We have hands with opposable thumbs mounted on extendable arms, so one of the things we do a lot is reach out and grasp objects. There are of course many ways to do this, but the basic form of the movement is captured by the sort of task in the picture. 

There is an object, with a certain size and location relative to us. We begin with our hand near us, with fingers and thumbs together. This forms a pincer between the fingers and thumb (this is what 'opposable' means). We have to size this gap (called the aperture) to suit the object and then steer that shaped hand to enclose the object. We then need to close the gap to contact the object. We then usually pick it up; a stable lift needs the force vector between the fingers and thumb to be placed across the object, so where we land our fingers matters.

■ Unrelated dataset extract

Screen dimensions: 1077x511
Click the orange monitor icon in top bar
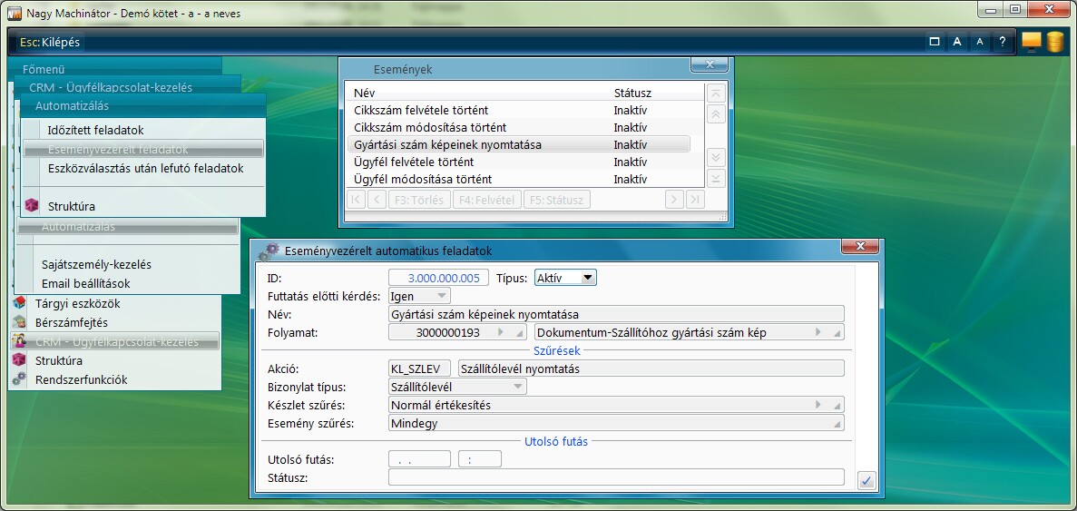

You could just open your hands as wide as they'll go and move to enclose the object, but of course we don't work like this. Well-functioning reach-to-grasp movements have a consistent spatial and temporal structure that reflects the online control of the action in the context. 

The hand begins with the fingers and thumb together at some distance from a target with a specific set of properties. The hand then begins to move, the finger and thumb start to separate and form the grip aperture. That aperture reaches a maximum, as does the speed; then the hand is decelerated to come in for a landing. The hand stops, with the grip aperture smaller than it's peak but still bigger than the object. Then the fingers are landed, and the object has been grasped. So, in order, the things that get measured:
  • The acceleration profile (the way in which speed changes over the reach). This typically is a smooth bell-shaped profile, where speed increases from zero to a maximum and then back to zero. We measure the magnitude of Peak Speed, and the timing; when in the reach does it happen? 
  • The grip aperture size. This aperture goes from zero to a Maximum Grip Aperture (MGA) then down to a Terminal Grip Aperture (TGA; the size when the hand stops moving) and then a Final Grip Aperture (FGA; when the object is grasped). The timing of the MGA can also be noted.
  • The grip aperture orientation (Pitch, Roll, and Yaw angles).
  • Total Movement Time (MT)
  • Path Length (distance travelled, compared to the straight line distance; usually only interesting if there are obstacles and therefore path options). 
Of course, the exact details vary from trial to trial. This is due to redundancy, in part, but also, importantly, task details. Like all movements, reach-to-grasp movements are exquisitely scaled to the current demands, which means they are being created online as a function of information about those demands. These movements therefore have a distinct but task sensitive spatiotemporal structure, and we can use variation in that structure as a function of task changes to probe what changes matter and why. The next post will detail the task dynamical analysis that shapes those experiments.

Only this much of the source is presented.